Потому как ночь и не нами установлено, что улица поднимается в гору и светит луна, а кроме того, может, эти двое разгорячились в споре, может, они преследуют кого-то третьего, может, первый из них невиновен, может, второй хочет убить, и мы станем совиновниками убийства, может, эти двое ничего не знают друг о друге, и каждый из них бежит на свой страх и риск к себе в постель, может, это сомнамбулы, может, первый вооружен.
И в конце-то концов, разве не могли мы за день устать, разве мы не выпили много вина? И мы рады, когда и второй исчезает из виду.
Пассажир
Я стою на платформе трамвая и полон неуверенности, что касается моего места в мире, в этом городе, в семье. Даже и близко не мог бы я определить свои претензии на какое-либо место хоть в чем-то. Не могу и то защитить, будто я стою тут, на платформе, держусь за скобу, будто еду в трамвае, перед которым разбегаются люди или тихонько идут себе мимо или сидят у окна. Да никто и не требует этого от меня, но не в том дело. Трамвай приближается к остановке, девушка застыла у дверей, готовясь на выход. Она видится мне четко-четко, словно я ощупал ее. Она вся в черном, складки юбочки почти неподвижны, блузка тесновата и с белыми мелкими кружевами на воротничке, левым плечом она привалилась к стенке вагона, в правой руке — зонтик, упирается на вторую ступеньку. Лицо смуглое, сверху нос слегка приплюснут, книзу — округлен и расширен. Волосы пышные, каштановые, на правом виске непослушная прядь. Ушко прижато к головке, но я-то стою к ней близко и поэтому вижу всю тыльную часть ушной раковины и тень у основания.
Я еще спросил себя, отчего это она не поражается сама себе, отчего молчит, не скажет про это?
Платья
Нередко, глядя на платья со всякими там складочками, рюшками да оборками, красиво прилегающие к красивому телу, я думаю о том, что ведь они недолго останутся в таком виде, скомкаются и помнутся, покроются пылью, которая забьется в складки так, что ее не выбьешь, и какая будет печальная и смешная картина — каждое утро надевать такое платье и каждый вечер его снимать.
Тем не менее, я каждый день вижу девушек, которые, пожалуй, прекрасны с их прелестными округлостями, свежей кожей и пышноволосыми кипами, и все же каждый день являются в этом маскараде, каждый день, стоя перед зеркалом, погружают одно и то же лицо в одни и те же руки.
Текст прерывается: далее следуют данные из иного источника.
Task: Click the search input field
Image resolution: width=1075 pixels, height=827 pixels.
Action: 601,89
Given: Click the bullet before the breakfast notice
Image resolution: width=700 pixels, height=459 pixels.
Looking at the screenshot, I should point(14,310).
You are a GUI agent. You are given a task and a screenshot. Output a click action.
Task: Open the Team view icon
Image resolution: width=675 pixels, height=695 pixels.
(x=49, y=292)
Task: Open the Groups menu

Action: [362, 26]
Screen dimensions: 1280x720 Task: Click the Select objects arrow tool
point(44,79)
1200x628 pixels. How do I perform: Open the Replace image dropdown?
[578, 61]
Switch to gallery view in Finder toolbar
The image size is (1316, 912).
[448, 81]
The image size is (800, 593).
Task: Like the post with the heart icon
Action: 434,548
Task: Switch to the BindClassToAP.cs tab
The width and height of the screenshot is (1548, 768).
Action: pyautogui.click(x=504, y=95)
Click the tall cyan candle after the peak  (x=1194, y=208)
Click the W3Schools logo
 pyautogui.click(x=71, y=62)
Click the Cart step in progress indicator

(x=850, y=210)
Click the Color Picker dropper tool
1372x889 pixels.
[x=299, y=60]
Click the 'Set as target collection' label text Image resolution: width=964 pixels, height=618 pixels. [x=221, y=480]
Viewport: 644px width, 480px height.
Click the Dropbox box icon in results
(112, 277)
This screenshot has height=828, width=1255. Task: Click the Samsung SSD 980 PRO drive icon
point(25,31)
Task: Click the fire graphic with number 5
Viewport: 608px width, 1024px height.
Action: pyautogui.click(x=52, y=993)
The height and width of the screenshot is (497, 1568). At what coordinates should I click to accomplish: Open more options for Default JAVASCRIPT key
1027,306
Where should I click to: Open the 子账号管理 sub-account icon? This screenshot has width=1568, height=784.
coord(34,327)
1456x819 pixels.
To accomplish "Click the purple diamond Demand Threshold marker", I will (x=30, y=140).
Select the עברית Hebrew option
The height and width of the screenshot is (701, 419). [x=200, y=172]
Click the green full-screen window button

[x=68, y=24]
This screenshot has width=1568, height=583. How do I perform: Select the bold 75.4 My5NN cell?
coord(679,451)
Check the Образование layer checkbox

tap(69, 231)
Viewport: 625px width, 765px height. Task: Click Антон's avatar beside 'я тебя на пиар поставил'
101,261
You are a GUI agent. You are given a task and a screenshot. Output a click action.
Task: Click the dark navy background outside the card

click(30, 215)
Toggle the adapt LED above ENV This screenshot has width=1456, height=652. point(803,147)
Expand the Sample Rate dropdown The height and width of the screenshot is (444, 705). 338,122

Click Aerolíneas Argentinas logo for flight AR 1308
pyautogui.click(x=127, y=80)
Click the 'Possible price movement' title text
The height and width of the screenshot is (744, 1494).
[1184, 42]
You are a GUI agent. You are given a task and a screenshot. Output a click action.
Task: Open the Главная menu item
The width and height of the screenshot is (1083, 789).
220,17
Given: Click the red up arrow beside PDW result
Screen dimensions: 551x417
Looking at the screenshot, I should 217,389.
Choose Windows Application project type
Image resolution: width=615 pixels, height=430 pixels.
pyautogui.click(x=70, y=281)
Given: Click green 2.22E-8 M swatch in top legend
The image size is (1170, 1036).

Только иной раз поздно вечером, вернувшись с вечеринки и заглянув в зеркало, они понимают, насколько изношено, обвисло, пропылилось их платье, в котором и показываться-то больше нельзя.
Отказ
Если, встретив красивую девушку, я говорю ей: «Пожалуйста, пойдем со мной», а она молча проходит мимо, то она этим хочет сказать: «Ты не принц звонкого рода, не квадратный американец индейской стати с глазами, покоящимися на чашечках весов, с кожей, отмассированной ветром лугов и пересекающих их протоков, ты не совершил путешествий к Великим озерам, которые я даже не знаю, где отыскать. Так что, миленок, чего это вдруг я пойду с тобой?»
«Не забудь, тебя ведь не раскачивают по улицам рессоры автомобиля, и нет вокруг тебя свиты в тесных костюмах, точнехонько выстроенной позади тебя и бормочущей тебе комплименты; и хотя груди твои ладно поддерживаются корсетом, но ягодицы и бедра расплачиваются за воздержание; и платье на тебе из тафты с плиссировкой, радовавшее нас еще прошлой осенью, но рискованное теперь, так что и тебе не до улыбок».